MM > 0.4 mm occurred frequently during periods of OAH and were frequently terminated by MMS corresponding to mouth closure on CAr. The MM findings strongly correlated with changes in PTT. MM analysis could be a simple and accurate promising tool for RE characterization and optimization of OAH diagnosis in children.

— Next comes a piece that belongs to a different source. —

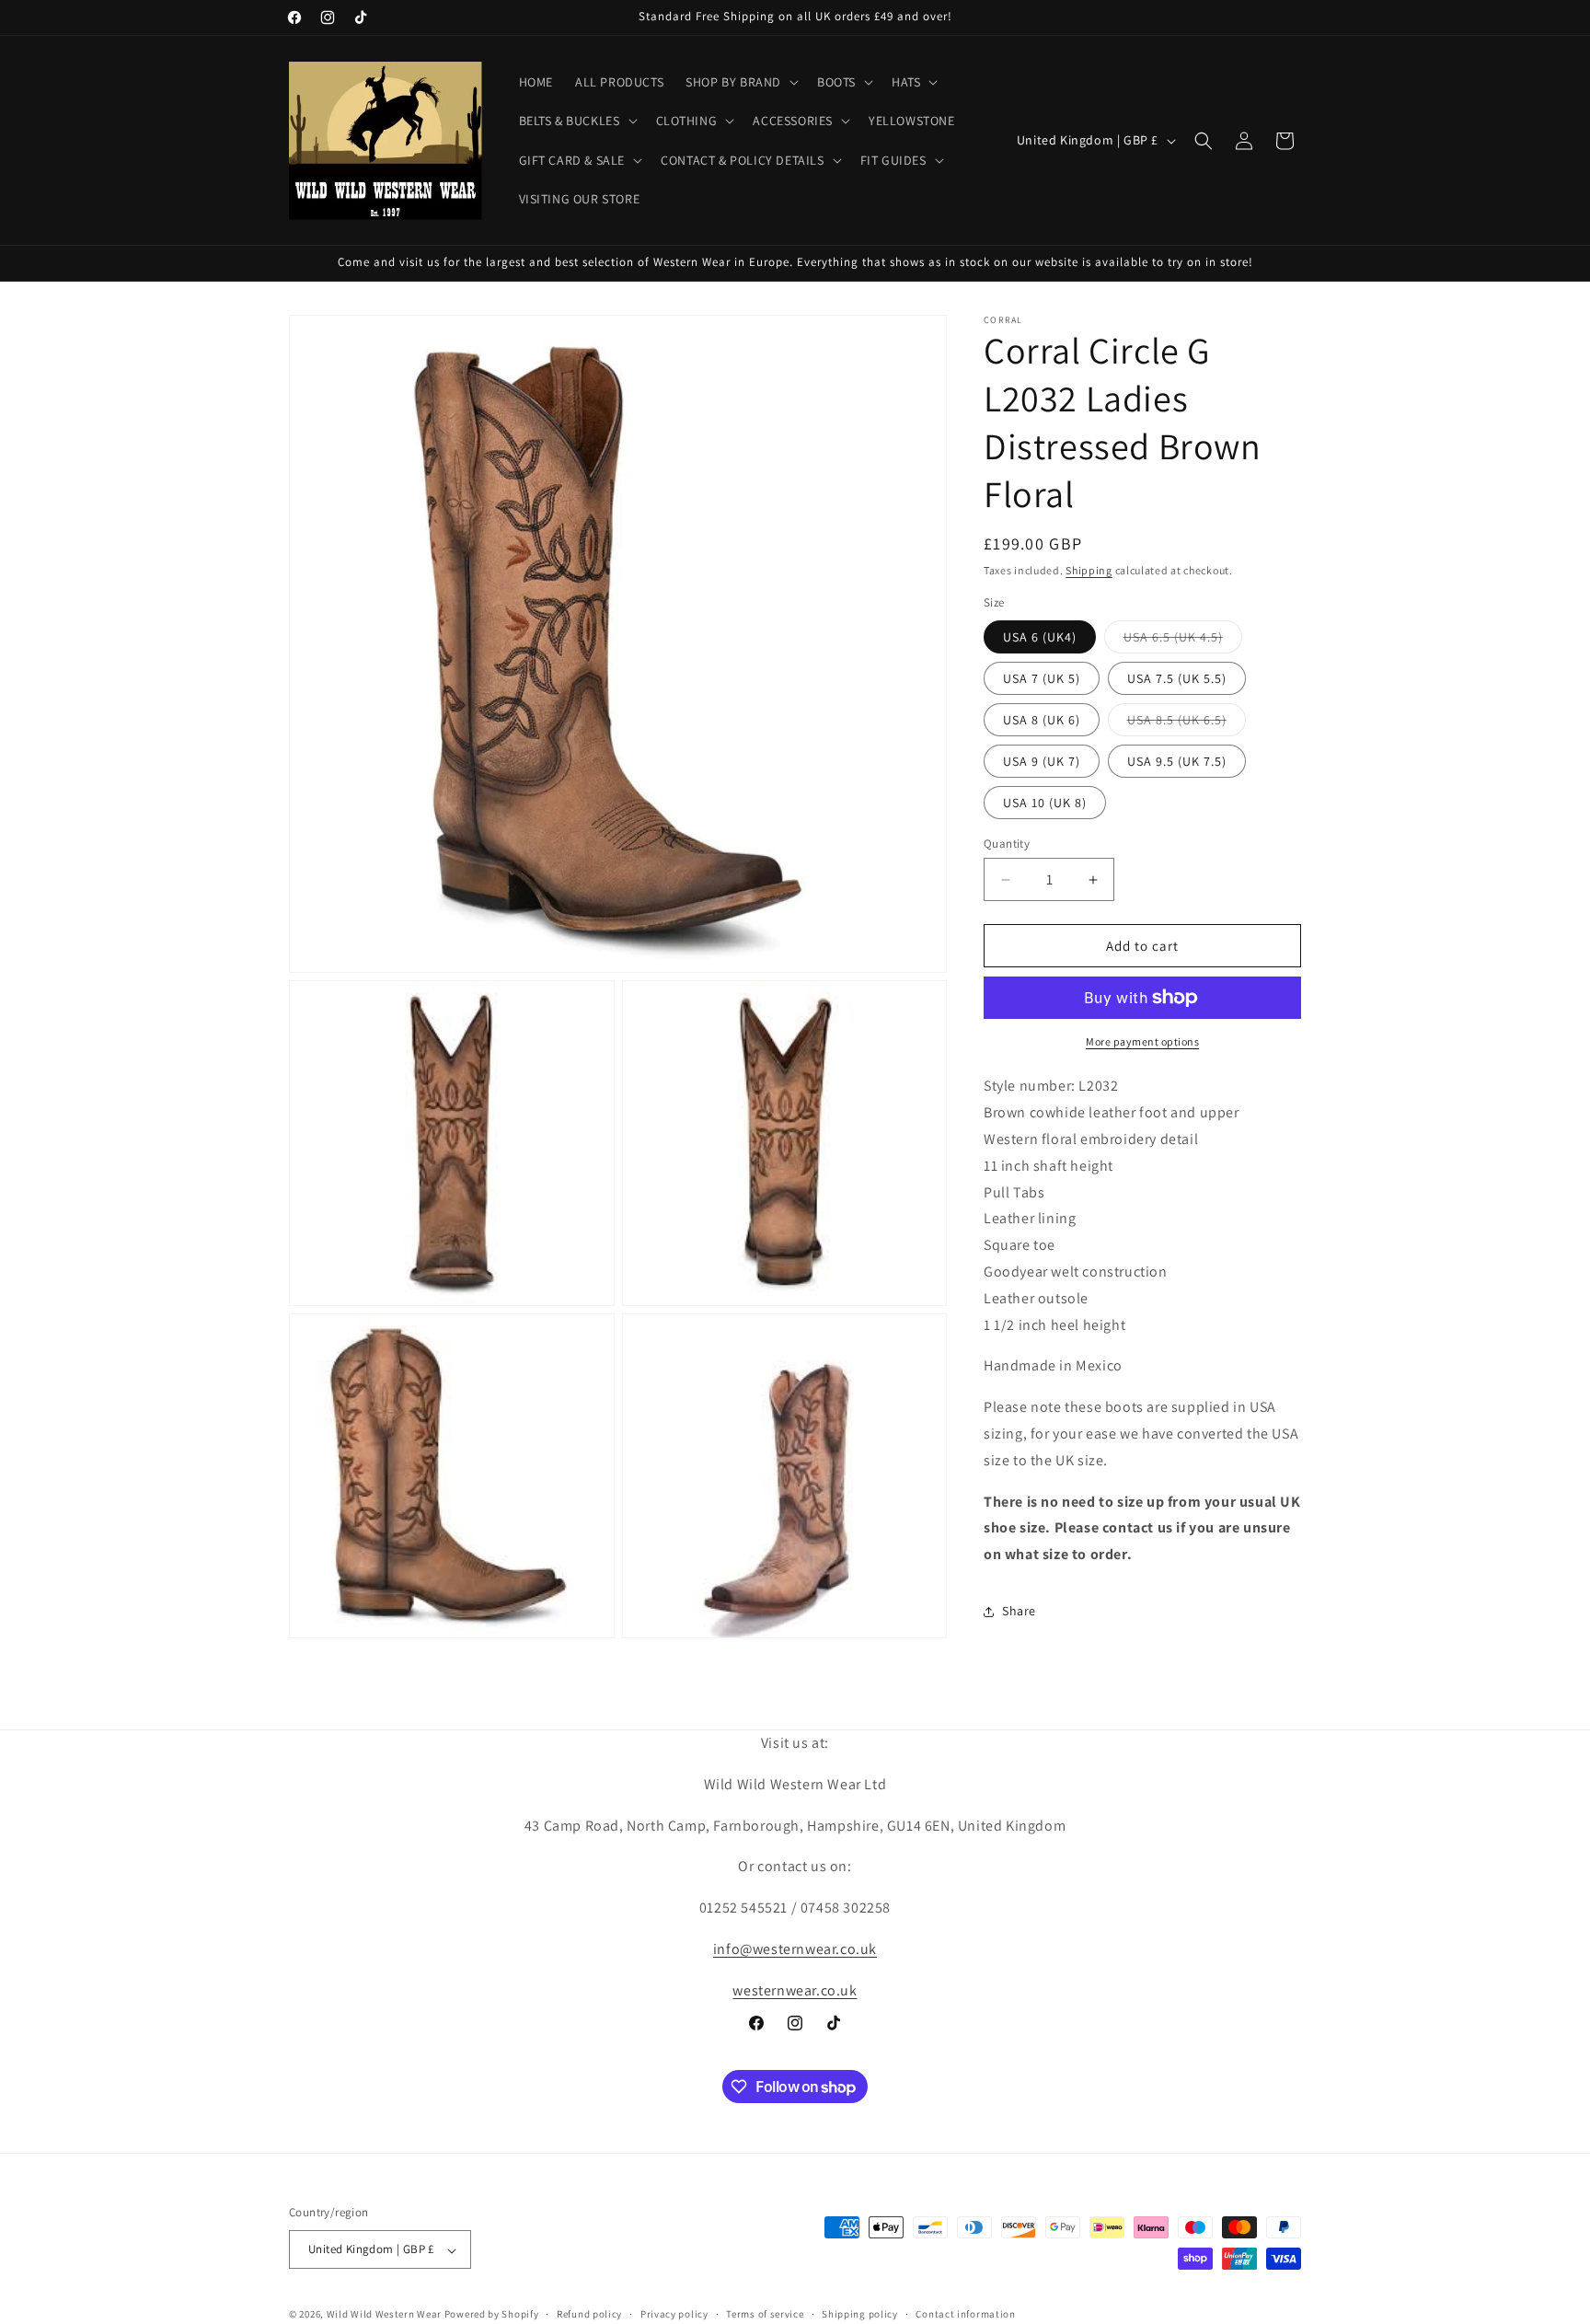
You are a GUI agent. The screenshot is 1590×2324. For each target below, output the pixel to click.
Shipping (1089, 570)
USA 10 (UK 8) (1045, 802)
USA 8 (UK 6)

儿童阻塞性睡眠呼吸暂停低通气(OAH)的诊断基于气流和呼吸努力(RE)的量化。脉搏传输时间(PTT)是一种用于识别RE的有效工具。下颌运动(MM)的模式分析可能是检测RE的另一种方法。我们比较了腺样体扁桃体肥大儿童在OAH期间几种MM模式与PTT的伴随变化。
33名连续的打鼾且有OAH症状/体征的儿童。
在多导睡眠图监测期间,使用放置在下颌和前额的磁力计设备(Brizzy Nomics,列日,比利时)测量MM。评估MM模式,代表下颌偏移(MML)、下颌开口(MMO)和尖锐MM(MMS)中峰峰值波动>0.3mm,其中MMS在皮层觉醒(CAr)时闭口。
至少1种MM(MML、或MMO、或MMS)的每小时中位数(95%CI)发生率为18.1(13.2 - 36.3),与阻塞性睡眠呼吸暂停低通气指数(OAHI)密切相关(p = 0.003),但与中枢性呼吸暂停低通气指数(CAHI;p = 0.292)无关。MM幅度>0.4mm且PTT>15ms的持续时间密切相关(p < 0.001)。OAH期间MM峰峰值幅度的平均值(标准差)大于中枢性呼吸暂停(CAH)期间(分别为0.9±0.7mm和0.2±0.3mm;p < 0.001)。与CAH时的MMS相比,OAH结束时的MMS幅度更大(分别为1.5±0.9mm和0.5±0.7mm,p < 0.001)。
MM>0.4mm在OAH期间频繁出现,并经常由与CAr时闭口相对应的MMS终止。MM结果与PTT的变化密切相关。MM分析可能是一种用于儿童RE特征描述和优化OAH诊断的简单且准确的有前景的工具。